Restaurant Review - Casper & Giumbini's

Wednesday 16 October 2019

For what is a top coastal town in South Co Dublin, Dun Laoghaire has been abysmally short of good restaurants, apart from takeaways and very casual eateries.

It's a beautiful place, but the main street has been allowed to deteriorate dreadfully over the years, with vacant shops and a general air of down-and-out.

It's hard to understand how Dun Laoghaire-Rathdown County Council could justify spending €37m in the depths of recession to build a massive library on the seafront, without doing more to encourage or revive the main trading area.

And so, to Casper & Giumbini, a big new brasserie at the Pavilion Centre on Dun Laoghaire's seafront, which is a very welcome addition. Set in what was the Hen House restaurant and, way back, Roly@ThePavilion, it's the venture of brother-and-sister team David and Kim O'Driscoll, who also have DeVille's in Dalkey.

Their father, Murph O'Driscoll, had the popular casual Murph's restaurants in Dublin in the 1970s/1980s, before opening the original Casper & Giumbini's on Wicklow Street, which has long since departed. Its gimmick was dial telephones on each table to order drinks - or, more to the point, to flirt with diners at other tables. Oh, the innocence of it!

Anyway, there are no phones on the tables in the new C&G's - everyone is too busy taking selfies - but it's a big space with a huge bar and lots of traditional, comfortable, French-style red leather banquettes and booths.
The menu, broken into a number of headings, offers something for everyone. Appetisers (€7-€13) included French onion soup at the bottom of the ladder, moving up through Caesar salad; calamari and tuna tartare; to the classic favourites of Dublin Bay prawn cocktail, and dressed crab at the top.

Well-priced traditional 'Brasserie Mains' (€16-€20) had boeuf bourguignon; a burger; and fillets of plaice, if you wanted to keep it tight. Stepping up a bit, 'Main Courses and Chargrilled Steaks' (€17-€33) included Dublin Bay scampi & frites; 6/8oz fillets; 10oz sirloins and 12oz rib-eyes; while, if you wanted to go the whole hog, there's Cote de Boeuf (€65) or Chateaubriand (€69), both for two people.

A fine sole
They'd had a few soft openings but I'd hung on for their official opening night, when any problems should be ironed out. However, while a prawn cocktail (€13) looked well, it was a pity to see expensive Dublin Bay prawns being served mushy, watery and overcooked, not to mention the draped-over, dreary Marie Rose sauce.
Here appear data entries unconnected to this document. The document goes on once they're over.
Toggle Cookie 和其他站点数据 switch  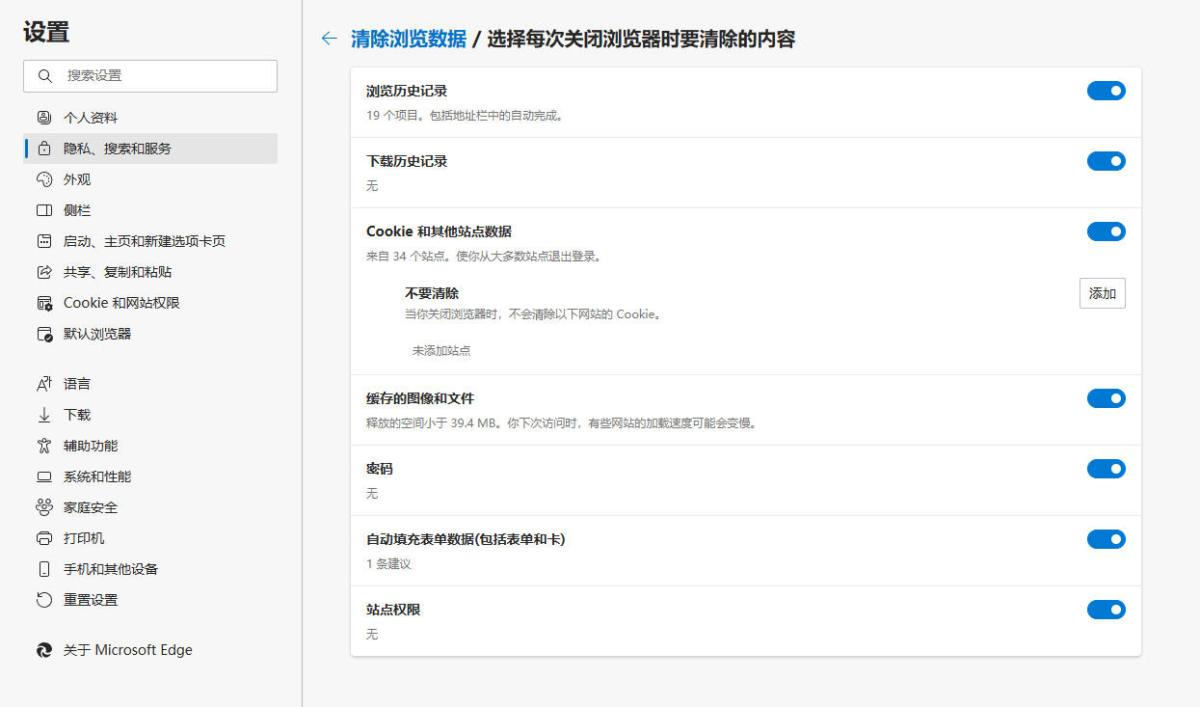click(x=1106, y=232)
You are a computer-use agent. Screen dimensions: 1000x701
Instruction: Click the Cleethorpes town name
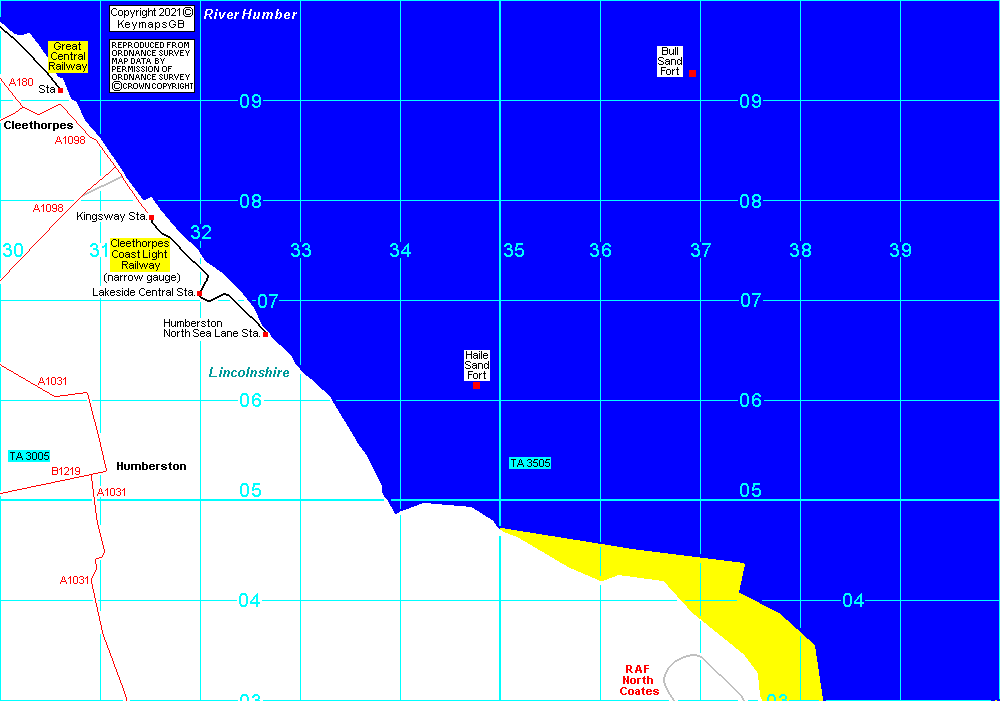(x=38, y=126)
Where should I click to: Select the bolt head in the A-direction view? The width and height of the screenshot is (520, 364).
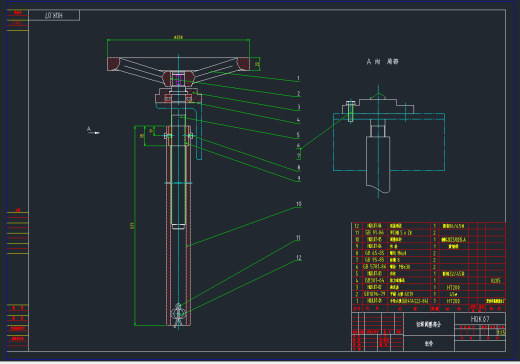click(350, 103)
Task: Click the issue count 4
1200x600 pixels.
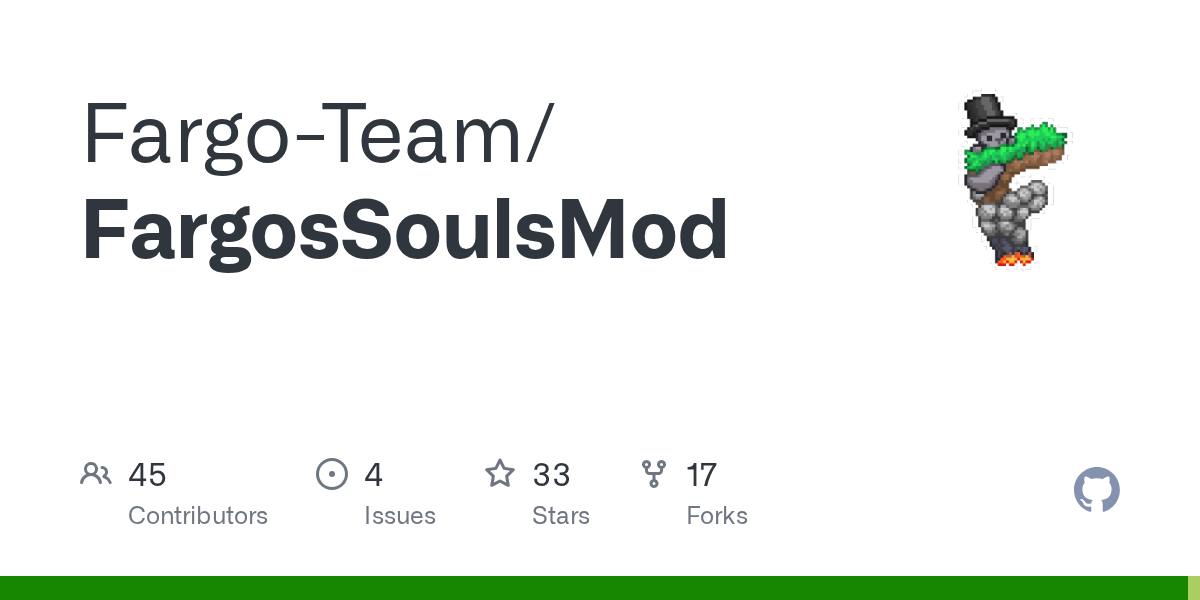Action: coord(374,475)
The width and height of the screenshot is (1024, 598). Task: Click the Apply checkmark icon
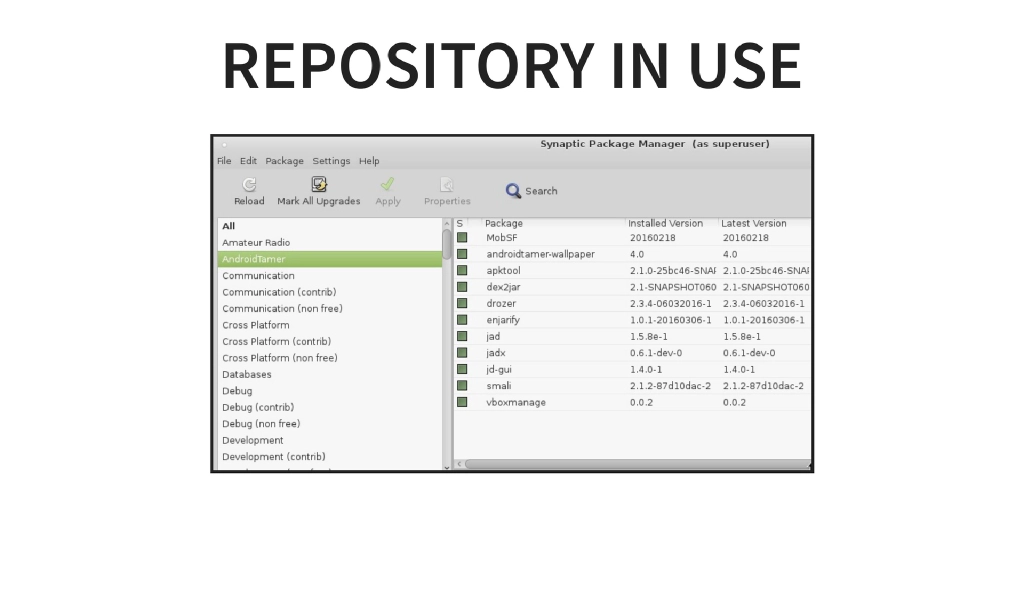tap(388, 183)
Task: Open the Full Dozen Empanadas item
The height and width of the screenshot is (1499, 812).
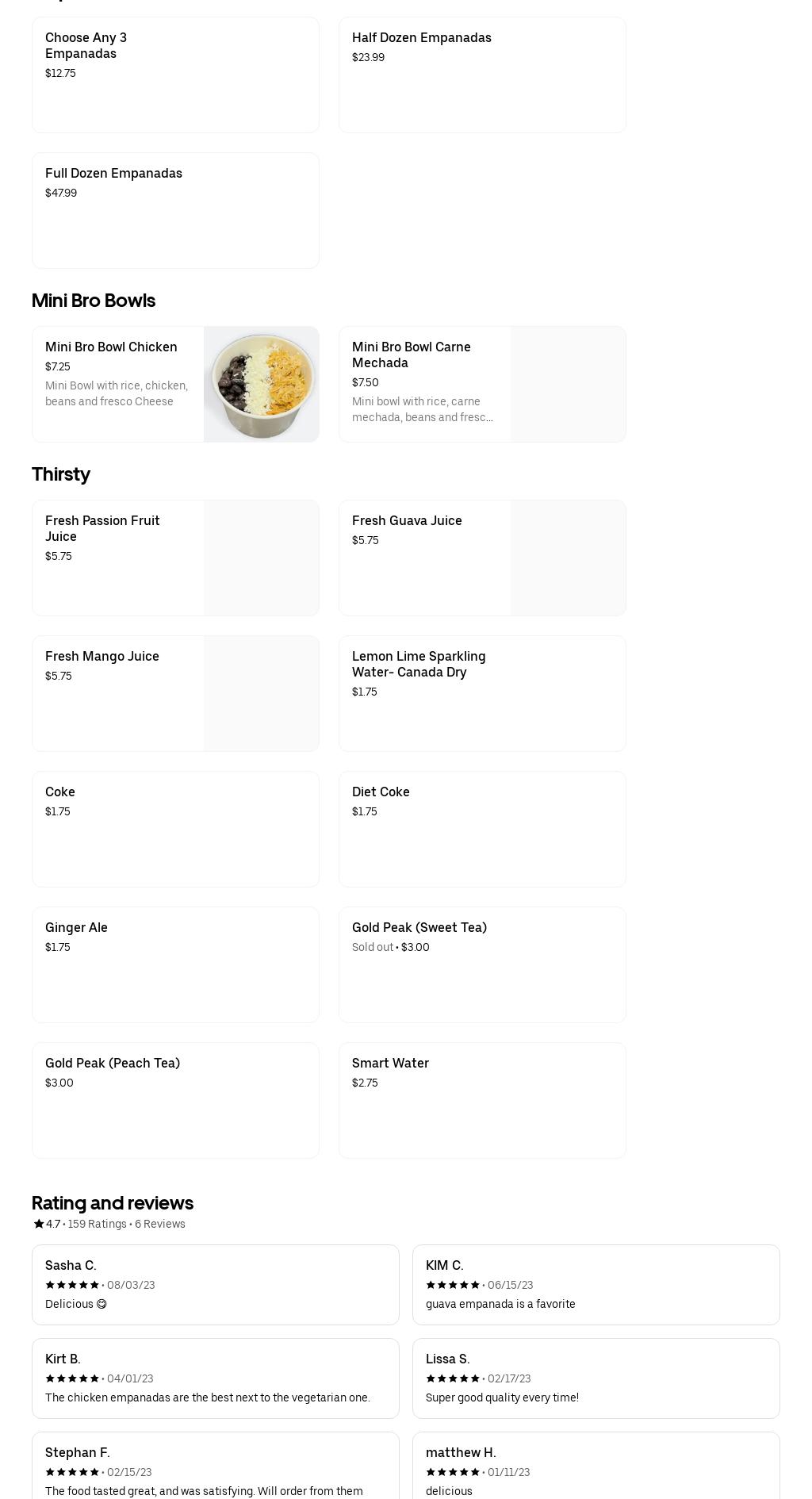Action: pyautogui.click(x=175, y=210)
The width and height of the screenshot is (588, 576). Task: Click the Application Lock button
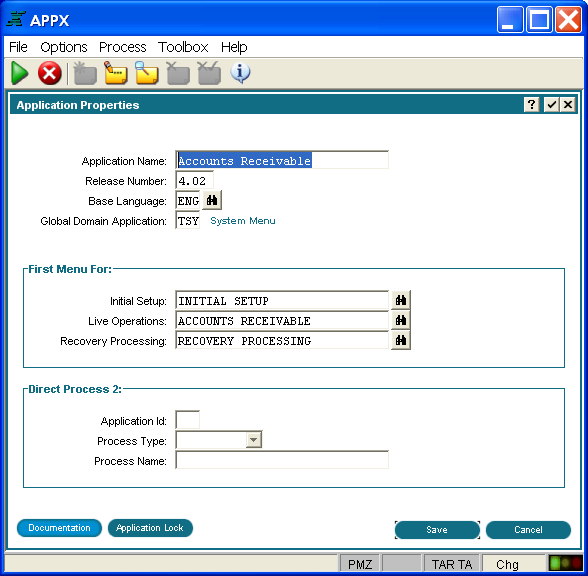150,528
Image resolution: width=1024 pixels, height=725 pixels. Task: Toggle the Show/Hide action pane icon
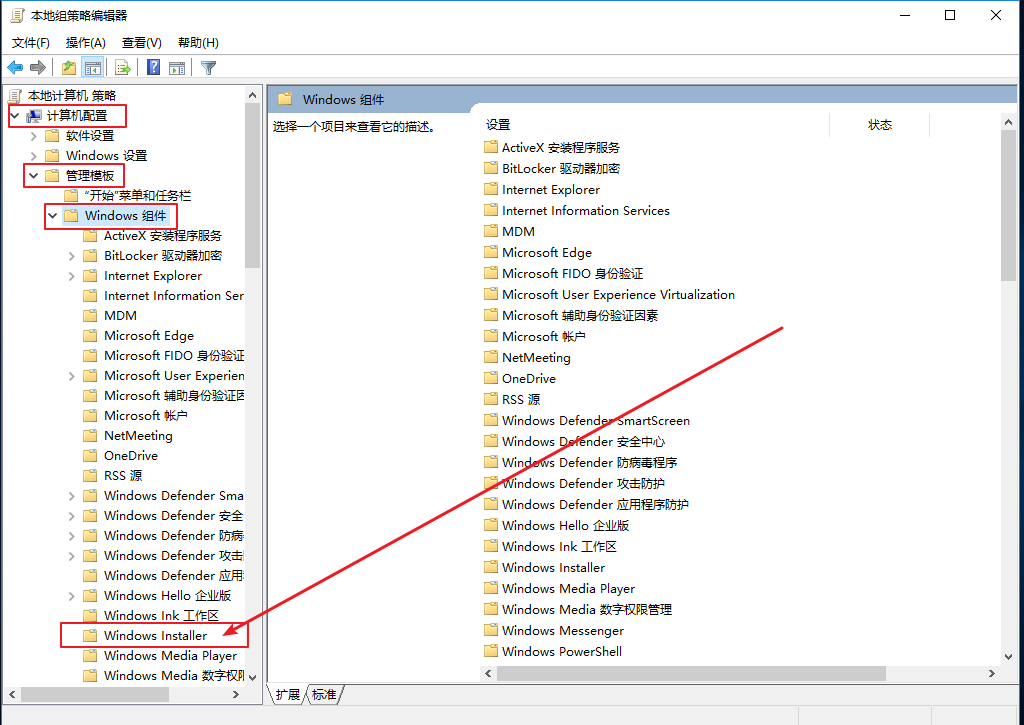(x=177, y=68)

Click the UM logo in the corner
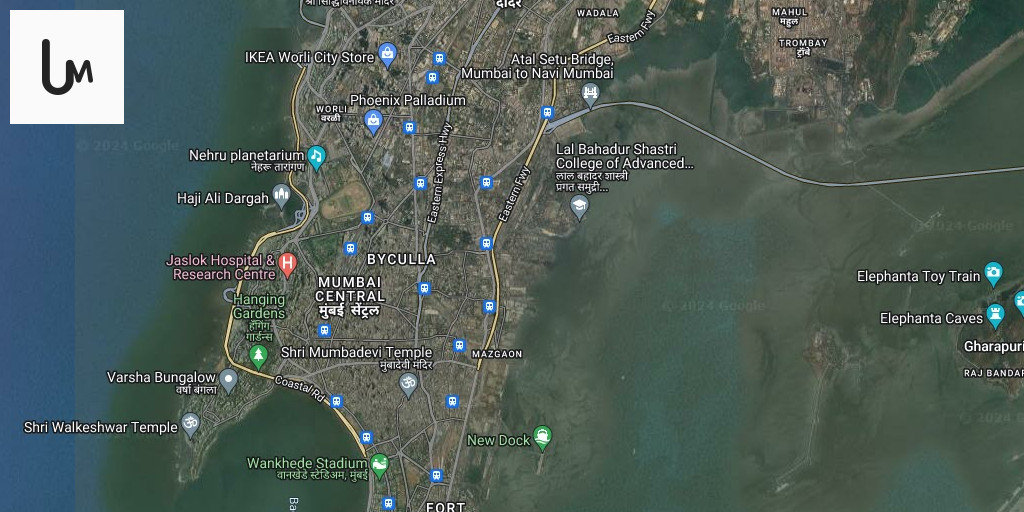67,67
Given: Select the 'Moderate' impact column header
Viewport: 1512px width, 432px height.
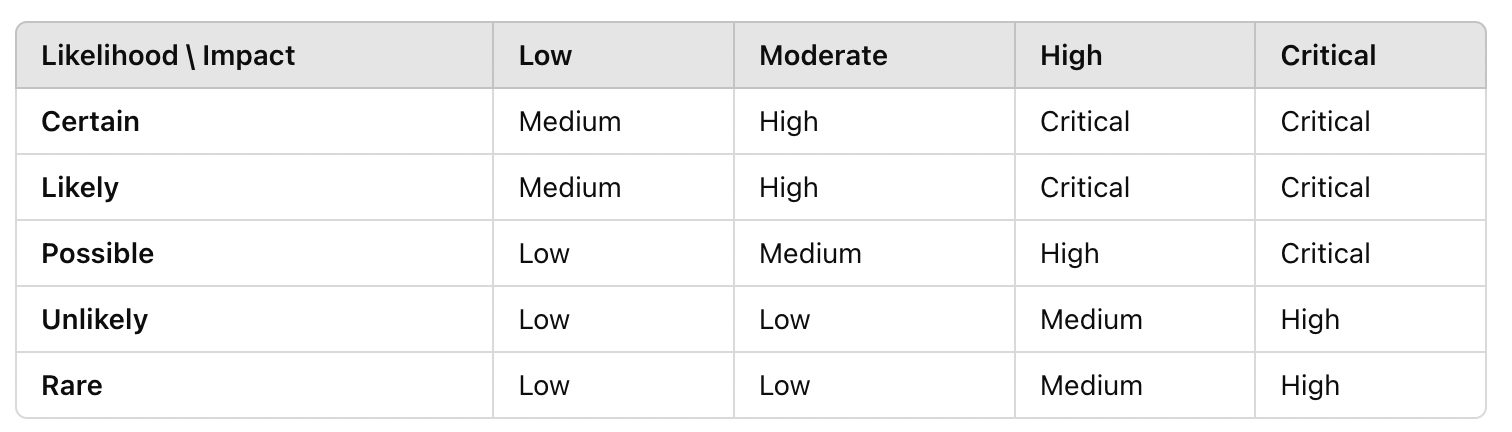Looking at the screenshot, I should 823,55.
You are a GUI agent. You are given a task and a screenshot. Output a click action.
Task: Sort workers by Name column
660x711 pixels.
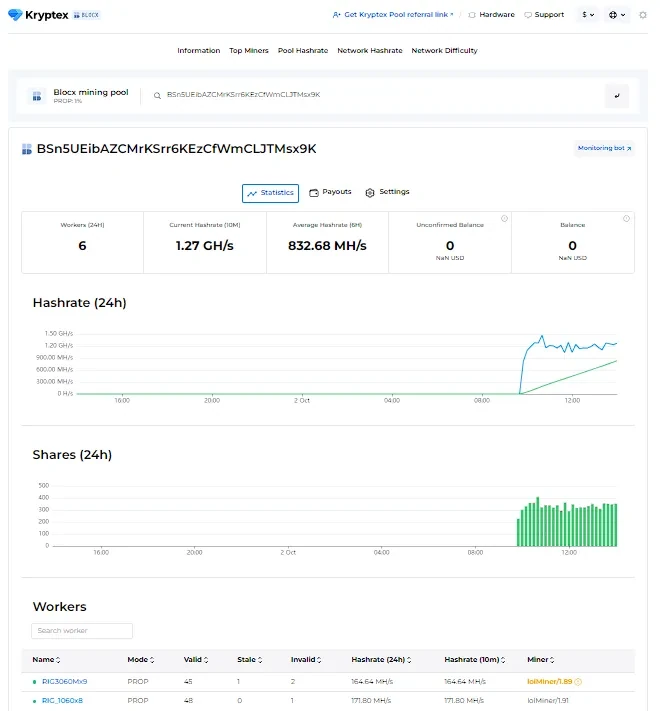point(46,660)
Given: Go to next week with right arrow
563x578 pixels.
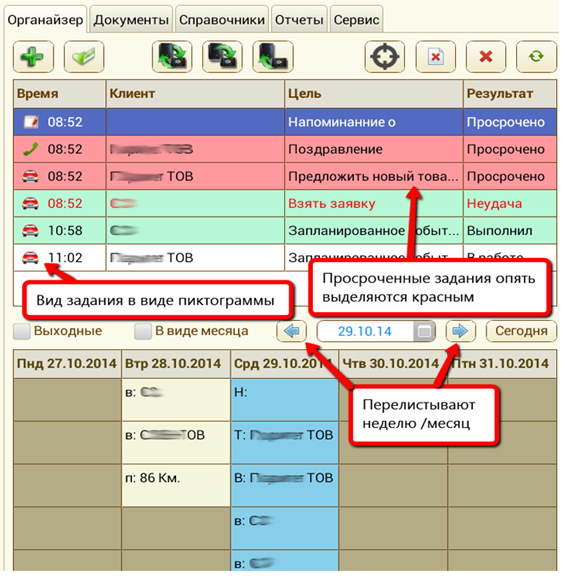Looking at the screenshot, I should coord(461,331).
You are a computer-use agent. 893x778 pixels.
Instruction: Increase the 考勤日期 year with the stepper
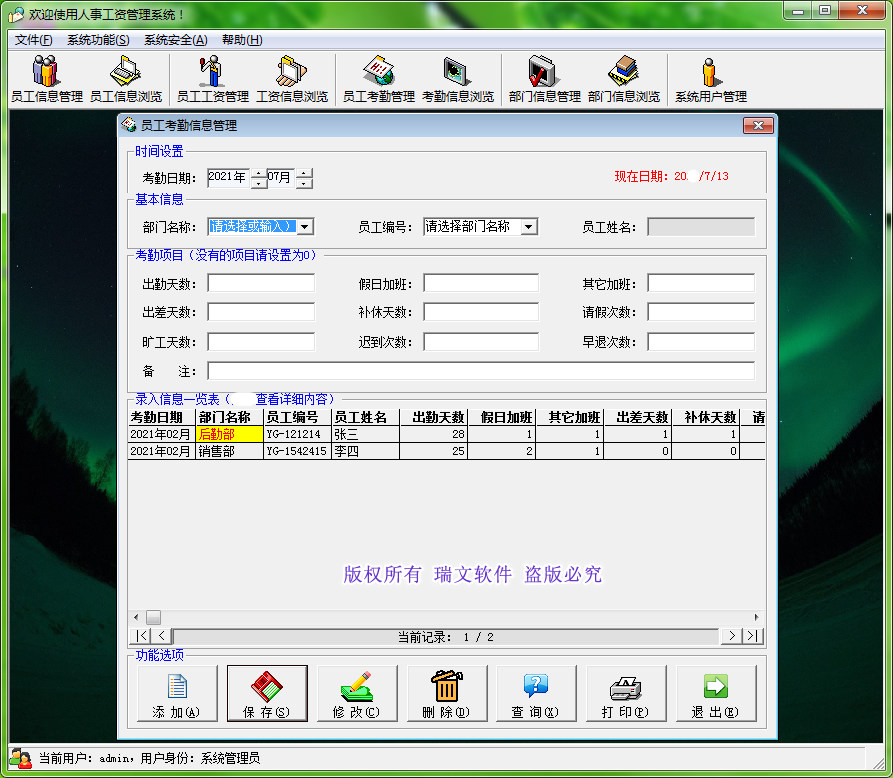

Classic dressed crab (€13) is usually a real treat. It involves both the white and brown crab meat being removed from the body and claws, seasoned and replaced in the shell, in which it is served; each colour of meat separated meticulously by finely chopped hard-boiled egg and parsley, and accompanied by mayonnaise, and a half lemon wrapped in gauze.

It is a thing of joy, of which Richard Corrigan serves the ultimate example, not the misnomer of two quenelles of a flavourless crabmeat mix sitting on toasted sourdough which faced us.

It was onwards and upwards after that, with a beautifully cooked Dover sole on the bone (€33) served with new potatoes, spinach, and lemon butter - a real treat, and a good price for this king of fish. My Francophile companion's steak frites (€20) from the Brasserie Mains was also excellent; it was a good 8oz sirloin, served rare, with fries and bearnaise sauce.

Desserts included creme brulee; chocolate mousse with cherry sorbet; peach crumble; and a lemon curd raspberry sorbet and pink peppercorn meringue arrangement (€7) - which was really lovely.

We passed on their French & Irish cheese plate of Cashel blue, Brie, and Comte, with all the accoutrements, at €16, which was the only thing we felt was too pricey. A small cheese plate at half the price would be a lot better, especially for anyone at the table who's not into desserts. I've since received a message to say it should have been priced at €12.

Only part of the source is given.